## Yapılacak İşler
1) Anıtkabir'deki olayla ilgili metinde "ZAMAN, Kasım 994" kısmından "tahrikle ilgili olabilir." kısmına kadar ne varsa aynen kopyalayın.
2) Anıtkabir'deki olayla ilgili metne göre şu soruları cevaplayın:
(a) Oğuzhan Asiltürk'ün görevi ne olarak geçiyor?
(b) Tören, Atatürk'ün ölümünün kaçıncı yıldönümünde yapılmış?
(c) Son bölümde girişimi yapan kişi nereli ve hangi işte çalışan biri olarak anılıyor?

## Verilen Metin

Dam Üstünde Saksağan

Haksöz

Oguzhan Asıltürk'ün İstihbaratçıları Kim?

"RP Grup Başkanvekili Oğuzhan Asiltürk Cumhurbaşkanı Demirel'in Anıtkabir'de Atatürk'ün mozolesine çelenk koyacağı sırada bir kişinin atılarak, "Kur'an yolundan gidin. Bu taş sizi kurtarmaz. Kur'an kurtarır" şeklinde bağırmasını "Tam bir provakasyon" olarak değerlendirdi. Asiltürk, bütün önemli olayların arafesinde bu tür provokasyonların yaşandığına işaret etti. Kendisinin 10 Kasım törenlerinin yapılacağı sırada bazı provokasyonların olacağı yönünde duyumlar aldığını, hükümetin bu tür şeylerden haberdar olmamasının düşünülemeyeceğini kaydeden Asiltürk "Çünkü bana duyum olarak gelen şeyler hükümete rapor olarak gidiyordu." dedi.

Milli Gazete, 11 Kasım 1994

Mahmut Kaçar'ın Provokatörlüğünü Kim Bildirdi (?)

"Mustafa Kemal Atatürk'ün ölümünün 56. yıldönümü dolayısıyla Anıtkabir'de düzenlenen tören sırasında, provokatör olduğu belirtilen birisi, Atatürk'ün ölüm saati olan 09.05'de mozolenin önünde sıralanan protokol mensuplarına "Bu taşlar sizi duymaz " diye bağırdı..."

ZAMAN, Kasım 994

Fehmi Koru ve Provokasyon Takıntısı

"Olay masum bir 'kafaya takma' olabileceği gibi, bir yönüyle "provokasyon" kokuyor. Son yıllarda milli bayramlar öncesi ve sonrasında alıştığımız türden bir provokasyon söz konusu olabilir. Tam o tarihlere yakın günlerde eski yeni bir gerekçe bulunarak -yoksa, zorlama olaylara başvurularak- ortalığın karışması sağlanıyor. Yürüyüşler, toplantılar ve mitinglerle, ülkenin değişik katmanları arasındaki husumetlerin derinleşmesi için başvurulan hainane bir yöntem bu... Vanlı memurun girişimi, böylesine bir tahrikle ilgili olabilir.

"Provokasyon" denildiğinde yanlış anlaşılan bir nokta var. Proyokasyon olayına karışan kişinin, kendinin neye/kime alet olduğunu bilmemesi de mümkündür. Bir küçük memur, neden bir başka zaman değil de bu 10 Kasım'da zahmetli bir yolculuğu ve tehlikeleri göze alarak, böyle bir gösteriyi sahneye koymuştur?.."

## Gösterilen Veriler

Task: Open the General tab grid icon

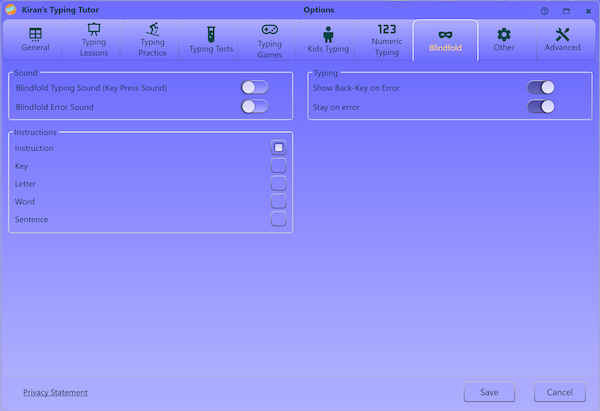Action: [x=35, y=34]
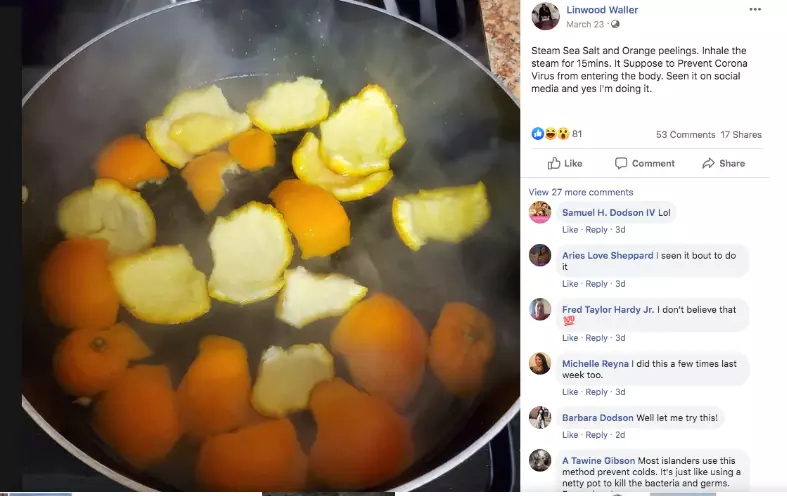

* * *

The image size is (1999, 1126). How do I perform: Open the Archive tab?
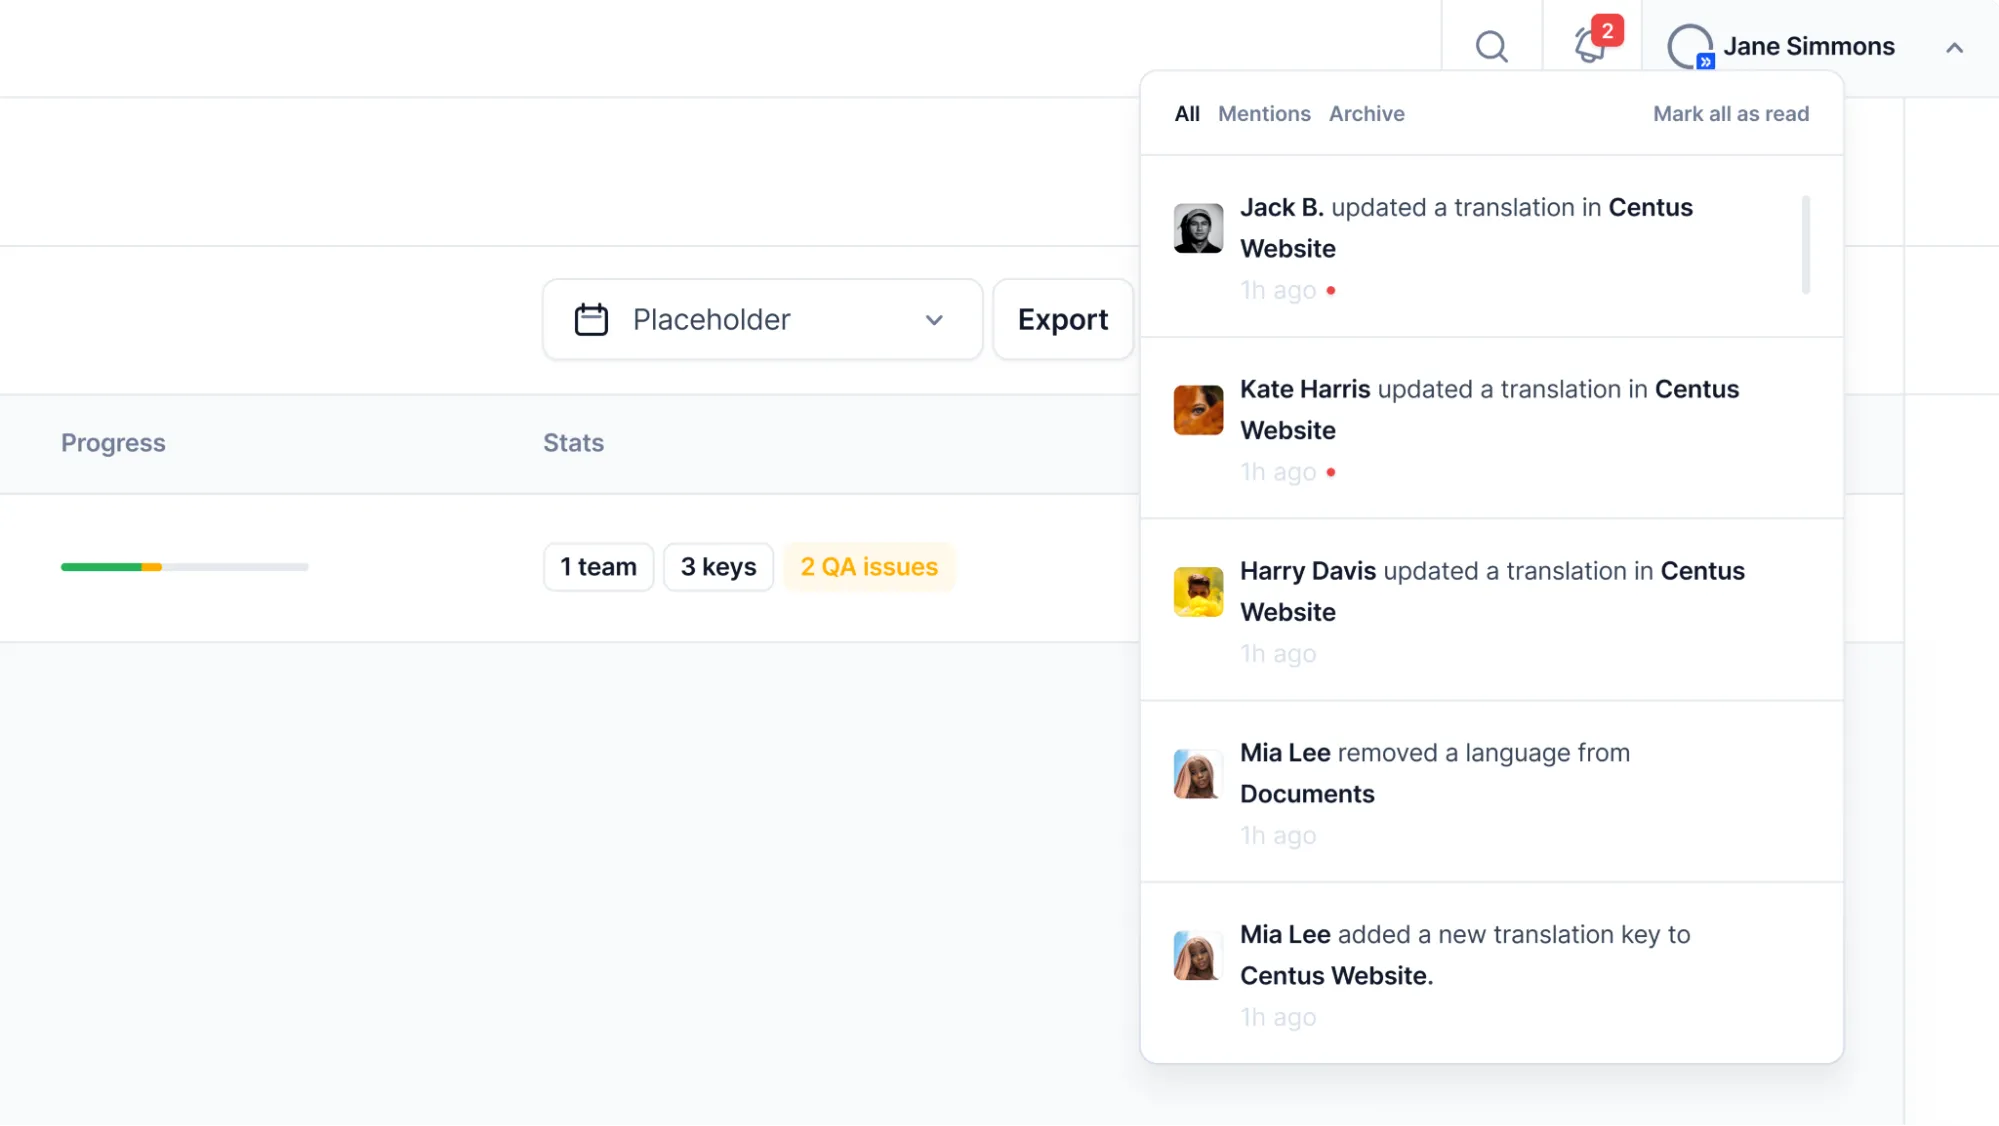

* * *

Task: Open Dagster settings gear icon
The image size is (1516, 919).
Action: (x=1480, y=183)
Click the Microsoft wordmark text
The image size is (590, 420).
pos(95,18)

## Görevlerin Cevapları
1)
ZAMAN, Kasım 994

Fehmi Koru ve Provokasyon Takıntısı

"Olay masum bir 'kafaya takma' olabileceği gibi, bir yönüyle "provokasyon" kokuyor. Son yıllarda milli bayramlar öncesi ve sonrasında alıştığımız türden bir provokasyon söz konusu olabilir. Tam o tarihlere yakın günlerde eski yeni bir gerekçe bulunarak -yoksa, zorlama olaylara başvurularak- ortalığın karışması sağlanıyor. Yürüyüşler, toplantılar ve mitinglerle, ülkenin değişik katmanları arasındaki husumetlerin derinleşmesi için başvurulan hainane bir yöntem bu... Vanlı memurun girişimi, böylesine bir tahrikle ilgili olabilir.

2)
(a) RP Grup Başkanvekili.
(b) 56. yıldönümünde.
(c) Vanlı bir memur.